Steinhardt, however, said Americans themselves must share the blame for running away from the debacle and for not questioning the enormous public debt the U.S. government is about to assume.

"If you cannot accept short-term pain, then you do all sorts of things to coat reality, to pretend, to fabricate, to lie. That is what has happened in American business in the last 10 years," he said.

Steinhardt, who now dedicates his time to philanthropy, still hues to the almost impossible standards that made him a legend. His Steinhardt Partners hedge fund returned an annual 24.5 percent after fees over 28 years before he shut the fund in 1995.

Steinhardt is aware of scandal and reputation. His firm was stung by a federal investigation into allegations he and others, including Salomon Brothers, tried to corner the two-year U.S. Treasury market in the early 1990s.

Steinhardt denied any wrongdoing, and paid a fine and fees of more than $70 million to settle the case.

Steinhardt asked that if the government and Americans are unwilling to prosecute by law, what are the consequences of not being responsible and holding the culprits up for contempt?

"The question is, What's going to come of this, if there are going to be no villains?" he said.
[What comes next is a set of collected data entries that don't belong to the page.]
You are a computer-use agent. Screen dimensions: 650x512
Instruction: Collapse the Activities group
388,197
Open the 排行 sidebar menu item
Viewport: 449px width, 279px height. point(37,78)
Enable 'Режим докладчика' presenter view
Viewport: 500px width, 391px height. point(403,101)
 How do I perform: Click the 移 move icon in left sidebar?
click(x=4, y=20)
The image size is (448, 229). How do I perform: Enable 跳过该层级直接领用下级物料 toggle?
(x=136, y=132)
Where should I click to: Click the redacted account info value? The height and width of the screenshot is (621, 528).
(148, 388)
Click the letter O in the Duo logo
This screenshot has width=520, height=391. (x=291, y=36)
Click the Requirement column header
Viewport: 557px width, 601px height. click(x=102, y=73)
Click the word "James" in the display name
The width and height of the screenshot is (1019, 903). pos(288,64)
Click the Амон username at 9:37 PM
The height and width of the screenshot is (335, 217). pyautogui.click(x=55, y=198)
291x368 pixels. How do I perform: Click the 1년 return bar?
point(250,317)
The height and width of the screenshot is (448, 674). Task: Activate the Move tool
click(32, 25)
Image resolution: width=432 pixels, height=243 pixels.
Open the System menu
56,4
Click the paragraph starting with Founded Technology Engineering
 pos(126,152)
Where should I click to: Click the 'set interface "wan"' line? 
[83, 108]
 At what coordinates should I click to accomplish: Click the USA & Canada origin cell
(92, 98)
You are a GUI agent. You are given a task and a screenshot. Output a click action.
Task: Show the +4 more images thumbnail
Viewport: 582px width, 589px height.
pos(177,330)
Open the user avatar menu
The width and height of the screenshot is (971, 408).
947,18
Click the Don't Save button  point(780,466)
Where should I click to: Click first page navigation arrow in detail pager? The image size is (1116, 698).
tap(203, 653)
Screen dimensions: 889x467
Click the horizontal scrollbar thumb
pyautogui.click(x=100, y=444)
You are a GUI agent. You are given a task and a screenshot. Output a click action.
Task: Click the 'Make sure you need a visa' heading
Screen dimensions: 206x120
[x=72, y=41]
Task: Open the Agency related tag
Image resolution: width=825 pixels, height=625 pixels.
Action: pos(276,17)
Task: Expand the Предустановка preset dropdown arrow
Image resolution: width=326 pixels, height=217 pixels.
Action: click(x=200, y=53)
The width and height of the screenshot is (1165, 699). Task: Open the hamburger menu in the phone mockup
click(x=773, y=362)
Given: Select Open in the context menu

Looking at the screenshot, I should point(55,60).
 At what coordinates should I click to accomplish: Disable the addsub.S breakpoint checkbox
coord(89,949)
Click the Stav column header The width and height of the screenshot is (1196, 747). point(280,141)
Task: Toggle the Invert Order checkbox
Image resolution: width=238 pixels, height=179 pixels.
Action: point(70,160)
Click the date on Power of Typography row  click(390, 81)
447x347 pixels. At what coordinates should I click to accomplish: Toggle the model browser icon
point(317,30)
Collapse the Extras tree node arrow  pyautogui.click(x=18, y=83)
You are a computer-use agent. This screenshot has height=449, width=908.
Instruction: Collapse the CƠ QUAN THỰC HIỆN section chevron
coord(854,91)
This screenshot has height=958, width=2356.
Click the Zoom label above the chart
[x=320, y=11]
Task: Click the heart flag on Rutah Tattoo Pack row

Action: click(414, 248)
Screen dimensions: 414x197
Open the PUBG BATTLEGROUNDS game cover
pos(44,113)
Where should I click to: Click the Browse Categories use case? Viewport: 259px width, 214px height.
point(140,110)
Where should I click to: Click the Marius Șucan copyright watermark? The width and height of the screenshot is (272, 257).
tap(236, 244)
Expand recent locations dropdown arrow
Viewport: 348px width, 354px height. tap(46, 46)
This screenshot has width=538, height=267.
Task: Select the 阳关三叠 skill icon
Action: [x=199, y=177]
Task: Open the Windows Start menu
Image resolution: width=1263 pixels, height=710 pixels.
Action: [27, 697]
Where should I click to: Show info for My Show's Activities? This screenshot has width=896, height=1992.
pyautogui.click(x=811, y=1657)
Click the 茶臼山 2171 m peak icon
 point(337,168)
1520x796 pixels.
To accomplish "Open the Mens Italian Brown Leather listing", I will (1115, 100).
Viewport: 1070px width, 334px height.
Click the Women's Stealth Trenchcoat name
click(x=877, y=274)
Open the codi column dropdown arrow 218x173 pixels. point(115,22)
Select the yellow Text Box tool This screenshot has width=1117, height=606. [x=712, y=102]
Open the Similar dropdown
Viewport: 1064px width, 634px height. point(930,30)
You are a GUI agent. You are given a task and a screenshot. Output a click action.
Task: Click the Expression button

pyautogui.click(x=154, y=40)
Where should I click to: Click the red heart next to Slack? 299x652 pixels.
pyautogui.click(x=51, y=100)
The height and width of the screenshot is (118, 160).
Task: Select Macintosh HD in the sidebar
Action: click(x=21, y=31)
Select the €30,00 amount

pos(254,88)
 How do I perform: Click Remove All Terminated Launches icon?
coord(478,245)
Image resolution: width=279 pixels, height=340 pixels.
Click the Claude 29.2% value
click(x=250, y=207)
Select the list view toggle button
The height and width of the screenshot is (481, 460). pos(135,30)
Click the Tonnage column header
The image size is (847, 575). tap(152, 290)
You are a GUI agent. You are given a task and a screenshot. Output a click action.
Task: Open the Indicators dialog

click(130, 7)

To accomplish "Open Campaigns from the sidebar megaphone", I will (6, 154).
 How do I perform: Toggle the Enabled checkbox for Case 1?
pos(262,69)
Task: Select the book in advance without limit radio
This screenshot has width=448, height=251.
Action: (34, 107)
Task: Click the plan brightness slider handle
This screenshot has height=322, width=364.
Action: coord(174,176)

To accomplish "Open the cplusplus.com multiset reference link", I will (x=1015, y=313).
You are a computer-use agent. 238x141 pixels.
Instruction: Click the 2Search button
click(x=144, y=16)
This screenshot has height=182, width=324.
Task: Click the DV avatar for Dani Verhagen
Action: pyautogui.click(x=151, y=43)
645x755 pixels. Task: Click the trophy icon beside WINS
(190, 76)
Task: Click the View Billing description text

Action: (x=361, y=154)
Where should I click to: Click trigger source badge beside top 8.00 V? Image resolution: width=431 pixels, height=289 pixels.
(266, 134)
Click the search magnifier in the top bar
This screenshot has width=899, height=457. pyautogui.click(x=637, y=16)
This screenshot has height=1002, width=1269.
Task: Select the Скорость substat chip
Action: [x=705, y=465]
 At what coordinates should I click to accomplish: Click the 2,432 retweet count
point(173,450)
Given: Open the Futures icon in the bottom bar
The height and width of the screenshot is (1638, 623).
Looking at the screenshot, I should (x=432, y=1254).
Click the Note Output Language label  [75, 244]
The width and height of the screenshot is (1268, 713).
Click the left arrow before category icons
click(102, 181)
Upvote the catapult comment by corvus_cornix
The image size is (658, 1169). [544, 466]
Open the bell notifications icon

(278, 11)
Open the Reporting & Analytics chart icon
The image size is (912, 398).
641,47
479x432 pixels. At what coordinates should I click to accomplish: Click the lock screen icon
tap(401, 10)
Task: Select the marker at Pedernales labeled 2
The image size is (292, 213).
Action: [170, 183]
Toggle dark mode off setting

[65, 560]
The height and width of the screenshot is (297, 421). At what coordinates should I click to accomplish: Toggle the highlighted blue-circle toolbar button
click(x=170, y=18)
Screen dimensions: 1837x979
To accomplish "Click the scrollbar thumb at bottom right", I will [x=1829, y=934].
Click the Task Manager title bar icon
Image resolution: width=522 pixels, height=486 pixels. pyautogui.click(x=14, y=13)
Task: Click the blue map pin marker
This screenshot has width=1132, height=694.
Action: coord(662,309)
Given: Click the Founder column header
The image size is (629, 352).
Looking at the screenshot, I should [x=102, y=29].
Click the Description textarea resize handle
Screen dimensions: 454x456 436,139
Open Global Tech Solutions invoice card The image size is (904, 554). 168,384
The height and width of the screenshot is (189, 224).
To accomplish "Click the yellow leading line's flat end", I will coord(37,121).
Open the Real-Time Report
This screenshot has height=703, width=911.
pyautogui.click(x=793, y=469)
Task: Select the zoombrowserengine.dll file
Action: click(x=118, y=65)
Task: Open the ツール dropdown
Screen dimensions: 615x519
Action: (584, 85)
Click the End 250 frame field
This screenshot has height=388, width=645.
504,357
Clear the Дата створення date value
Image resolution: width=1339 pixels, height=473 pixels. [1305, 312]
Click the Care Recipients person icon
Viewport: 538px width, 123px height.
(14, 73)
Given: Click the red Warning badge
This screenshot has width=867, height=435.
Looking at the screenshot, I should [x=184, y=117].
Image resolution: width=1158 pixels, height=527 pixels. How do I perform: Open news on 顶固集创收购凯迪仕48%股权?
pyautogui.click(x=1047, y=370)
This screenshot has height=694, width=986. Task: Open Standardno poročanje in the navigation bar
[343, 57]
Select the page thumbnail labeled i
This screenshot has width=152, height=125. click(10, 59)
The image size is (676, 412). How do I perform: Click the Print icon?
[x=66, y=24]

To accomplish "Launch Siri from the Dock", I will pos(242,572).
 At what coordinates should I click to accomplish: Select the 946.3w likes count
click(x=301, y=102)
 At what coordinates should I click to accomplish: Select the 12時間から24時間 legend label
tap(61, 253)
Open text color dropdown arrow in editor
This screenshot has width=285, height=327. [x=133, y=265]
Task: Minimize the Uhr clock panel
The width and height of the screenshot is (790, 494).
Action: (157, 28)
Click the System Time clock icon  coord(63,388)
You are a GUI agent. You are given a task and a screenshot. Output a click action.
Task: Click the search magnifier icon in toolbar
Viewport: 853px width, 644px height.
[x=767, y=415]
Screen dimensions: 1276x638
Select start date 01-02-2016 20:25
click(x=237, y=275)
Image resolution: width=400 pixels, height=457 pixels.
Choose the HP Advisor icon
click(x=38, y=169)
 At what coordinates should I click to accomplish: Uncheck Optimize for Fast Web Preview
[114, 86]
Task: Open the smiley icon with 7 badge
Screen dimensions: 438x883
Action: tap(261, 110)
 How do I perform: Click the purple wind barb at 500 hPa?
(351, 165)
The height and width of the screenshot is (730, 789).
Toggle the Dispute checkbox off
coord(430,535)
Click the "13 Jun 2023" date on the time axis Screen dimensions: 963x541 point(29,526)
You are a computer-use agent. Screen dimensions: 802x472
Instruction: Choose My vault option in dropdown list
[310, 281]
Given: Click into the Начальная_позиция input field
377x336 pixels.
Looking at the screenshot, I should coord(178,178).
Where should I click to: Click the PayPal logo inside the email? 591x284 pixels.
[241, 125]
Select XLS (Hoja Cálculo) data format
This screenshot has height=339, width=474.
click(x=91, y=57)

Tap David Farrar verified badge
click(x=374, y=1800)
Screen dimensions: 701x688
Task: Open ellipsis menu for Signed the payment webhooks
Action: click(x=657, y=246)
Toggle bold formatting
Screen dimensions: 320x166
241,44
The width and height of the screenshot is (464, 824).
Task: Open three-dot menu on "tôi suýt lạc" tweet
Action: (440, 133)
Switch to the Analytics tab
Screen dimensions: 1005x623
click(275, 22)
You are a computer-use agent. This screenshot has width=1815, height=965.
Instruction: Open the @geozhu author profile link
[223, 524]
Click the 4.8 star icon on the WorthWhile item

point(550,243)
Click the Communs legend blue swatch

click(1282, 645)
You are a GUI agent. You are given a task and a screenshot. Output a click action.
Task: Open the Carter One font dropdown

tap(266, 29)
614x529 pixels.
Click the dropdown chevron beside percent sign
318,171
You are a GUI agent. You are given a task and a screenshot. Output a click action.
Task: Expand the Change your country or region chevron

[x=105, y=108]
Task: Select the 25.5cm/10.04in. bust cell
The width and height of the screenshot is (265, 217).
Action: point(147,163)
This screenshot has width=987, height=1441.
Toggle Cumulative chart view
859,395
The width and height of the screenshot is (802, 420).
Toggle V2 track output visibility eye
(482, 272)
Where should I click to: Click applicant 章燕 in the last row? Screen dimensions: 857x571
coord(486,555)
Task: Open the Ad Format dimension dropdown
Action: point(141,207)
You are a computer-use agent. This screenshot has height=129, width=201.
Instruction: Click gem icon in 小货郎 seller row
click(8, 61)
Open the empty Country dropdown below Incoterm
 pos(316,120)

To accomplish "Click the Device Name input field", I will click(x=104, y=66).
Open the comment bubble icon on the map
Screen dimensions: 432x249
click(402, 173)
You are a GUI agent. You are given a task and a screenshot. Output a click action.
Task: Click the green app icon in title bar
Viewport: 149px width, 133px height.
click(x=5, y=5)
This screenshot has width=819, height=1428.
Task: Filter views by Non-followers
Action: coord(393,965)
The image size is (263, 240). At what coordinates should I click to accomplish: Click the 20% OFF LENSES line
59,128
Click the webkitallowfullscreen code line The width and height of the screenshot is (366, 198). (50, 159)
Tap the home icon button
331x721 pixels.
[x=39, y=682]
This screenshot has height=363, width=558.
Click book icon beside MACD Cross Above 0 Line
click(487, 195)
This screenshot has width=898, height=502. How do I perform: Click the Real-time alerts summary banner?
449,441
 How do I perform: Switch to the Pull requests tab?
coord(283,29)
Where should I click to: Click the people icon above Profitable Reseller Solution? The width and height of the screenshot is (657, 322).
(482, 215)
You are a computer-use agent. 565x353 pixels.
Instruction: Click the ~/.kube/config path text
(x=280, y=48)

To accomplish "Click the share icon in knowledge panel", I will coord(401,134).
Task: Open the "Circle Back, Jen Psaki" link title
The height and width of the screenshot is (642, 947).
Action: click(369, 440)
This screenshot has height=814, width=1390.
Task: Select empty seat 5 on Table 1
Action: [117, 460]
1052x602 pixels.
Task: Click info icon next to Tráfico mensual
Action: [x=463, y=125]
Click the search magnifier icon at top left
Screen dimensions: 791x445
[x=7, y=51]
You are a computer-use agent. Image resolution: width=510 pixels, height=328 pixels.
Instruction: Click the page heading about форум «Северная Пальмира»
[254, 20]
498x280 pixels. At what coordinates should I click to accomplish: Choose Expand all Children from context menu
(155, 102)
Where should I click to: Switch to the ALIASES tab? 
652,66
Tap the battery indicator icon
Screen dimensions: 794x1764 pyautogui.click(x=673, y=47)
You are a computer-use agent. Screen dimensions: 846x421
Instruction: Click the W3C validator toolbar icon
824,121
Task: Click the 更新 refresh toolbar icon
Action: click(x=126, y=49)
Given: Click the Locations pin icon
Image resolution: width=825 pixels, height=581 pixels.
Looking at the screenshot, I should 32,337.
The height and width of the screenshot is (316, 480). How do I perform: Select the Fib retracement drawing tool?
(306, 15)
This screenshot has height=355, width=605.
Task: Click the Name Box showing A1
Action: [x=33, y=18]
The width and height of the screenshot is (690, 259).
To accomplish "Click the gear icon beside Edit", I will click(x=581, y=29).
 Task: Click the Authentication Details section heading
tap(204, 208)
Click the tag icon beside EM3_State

"Is Hank Greenberg a villain?" Steinhardt said, referring to the former chief executive of insurer American International Group (AIG.N: Quote, Profile, Research, Stock Buzz), recipient of a $152 billion federal bailout after it suffered massive losses mainly on complex securities tied to mortgages that had declined in value.

He rattled off other names: James "Jimmy" Cayne, former CEO and chairman of defunct investment bank Bear Stearns Cos, whose unsustainable leverage in two failed hedge funds sparked the crisis in summer 2007.

And Richard Fuld, ex CEO of failed investment bank Lehman Brothers Holdings Inc. (LEHMQ.PK: Quote, Profile, Research, Stock Buzz), whom Steinhardt said he saw last week in a restaurant "happy as a hero, blowing kisses."

Finally, he asked, referring to the senior counselor of Citigroup (C.N: Quote, Profile, Research, Stock Buzz) and a former Treasury secretary under Clinton. "Is Bob Rubin a villain? Still at Citibank? Is he a villain? You can't name a villain? Is this a villain-less debacle?"

Although a friend of Clinton, Steinhardt knocked Barack Obama's pick of ex-Clinton officials for key positions in his administration. The choices reveal a deep lack of substance on the president-elect's part, he said.

"We have a new president who I find to be an absolute tabula rasa in terms of his knowledge of anything," he said, referring to Obama as a blank slate.

"Pay attention to what Obama says and you will find he hardly ever says anything of consequence."

Steinhardt also railed against Congress, where the quality of intellect "is not exactly awing."

"It seems to me that the intellectual level that we are surrounded with both in government and in the industry is exceptionally low at the moment, it makes me angry."